A place where economics, financial markets, and real estate intersect.

Thursday, July 14, 2016

Morning Report: Professional investors exiting the foreclosure market

Vital Statistics:

Last Change
S&P Futures  2162.0 16.0
Eurostoxx Index 338.8 3.0
Oil (WTI) 45.6 0.8
US dollar index 86.9 -0.2
10 Year Govt Bond Yield 1.53%
Current Coupon Fannie Mae TBA 103.2
Current Coupon Ginnie Mae TBA 104.2
BankRate 30 Year Fixed Rate Mortgage 3.47

Stocks are higher this morning after the Bank of England declined to cut interest rates. Bonds and MBS are down

Initial Jobless Claims fell to 254k in a holiday shortened week. 
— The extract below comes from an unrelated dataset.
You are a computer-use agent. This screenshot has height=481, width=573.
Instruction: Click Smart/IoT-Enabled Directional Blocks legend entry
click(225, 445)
Consumer comfort increased last week to 44.7 from 43.5

Producer prices increased 0.5% in June, versus expectations of a 0.3% increase. On a YOY basis, they increased 0.3%. Higher energy prices drove the increase, however we are a long way from seeing true inflationary pressure. Inflationary pressure won't build until we start seeing wage inflation, and there we have a dichotomy: Firms with highly skilled labor are having to raise wages to keep top talent, while technology is depressing wages for people in jobs that will eventually be replaced by robots and expert systems. Note the Fed's Beige Book characterized wage growth as "modest to moderate." This is Fed-speak for "almost imperceptible." That said, wage growth appears to have broken free from post-crash 2% level and is beginning to register in the mid 2%s.

JP Morgan reported better-than-expected earnings this morning. Mortgage banking revenue was up 2% QOQ and 5% YOY. Portfolio growth and and production revenue increases were offset by lower servicing revenues. The stock is up 2.5% pre-market.

Has the big rally in prices for foreclosed homes run its course? RealtyTrac suggests that it may have, as more and more "mom and pop" investors are winning foreclosure auctions and the professionals are pulling back from the market. Professional investors accounted for almost 10% of all home purchases in the depths of the housing bust, now they account for about 2.5%. There are some fears that this signals another housing bubble. FWIW, home prices are stretched compared to incomes, however that ignores the effect low interest rates are having. Housing bubbles are rare things - prior to the 2006 bust the last bubble in real estate popped in the 1920s. Anyone reading this will probably never see another one. 

Speaking of foreclosures, the people who got foreclosed on early in the housing bust basically missed out on about 10 years of house price appreciation. To add insult to injury, many sold into a cheap housing market (to the professional investors mentioned above) and moved into expensive rentals (managed by the professional investors above). 

Earnings season has just started, and the S&P 500 is at record highs. Is this rally for real? It will depend on earnings, which have been declining the past several quarters. The other thing that will drive the market is share buybacks. With the world's central banks driving down interest rates, they are lowering Corporate America's cost of capital. Many companies are choosing to issue debt to retire stock. This move is essentially a no-brainer for corporate CFOs who don't have much in the way of profitable expansion opportunities. When you can issue debt for 4% to retire stock with a cost of capital of 10%, you do it. 

The flip side of ultra-low interest rates is a boring, risk-averse economy. This has been a conscious choice among policy-makers (remember "Make banking boring again"?). Of course a major problem is that usually global economies de-leverage after asset bubbles, but that hasn't happened this time around. As global debt levels rise, they act as sand in the gears for the economy, slowing it down. Ironically, the policy-makers who drove this are concerned first and foremost about inequality, and the unintended consequence of their policy has been an economy that gooses asset prices and retards business formation (which means less jobs). This increases inequality even further - the opposite of what they intended. 

Of course the endgame for these policies is Japan, which is discussing new fiscal measures to try and pull their economy out of a 25-year bust.

Speaking of Japan, do you have kids that are playing Pokemon Go? (the latest craze). This has really caught investors by surprise: Nintendo stock is up 76% over the past week.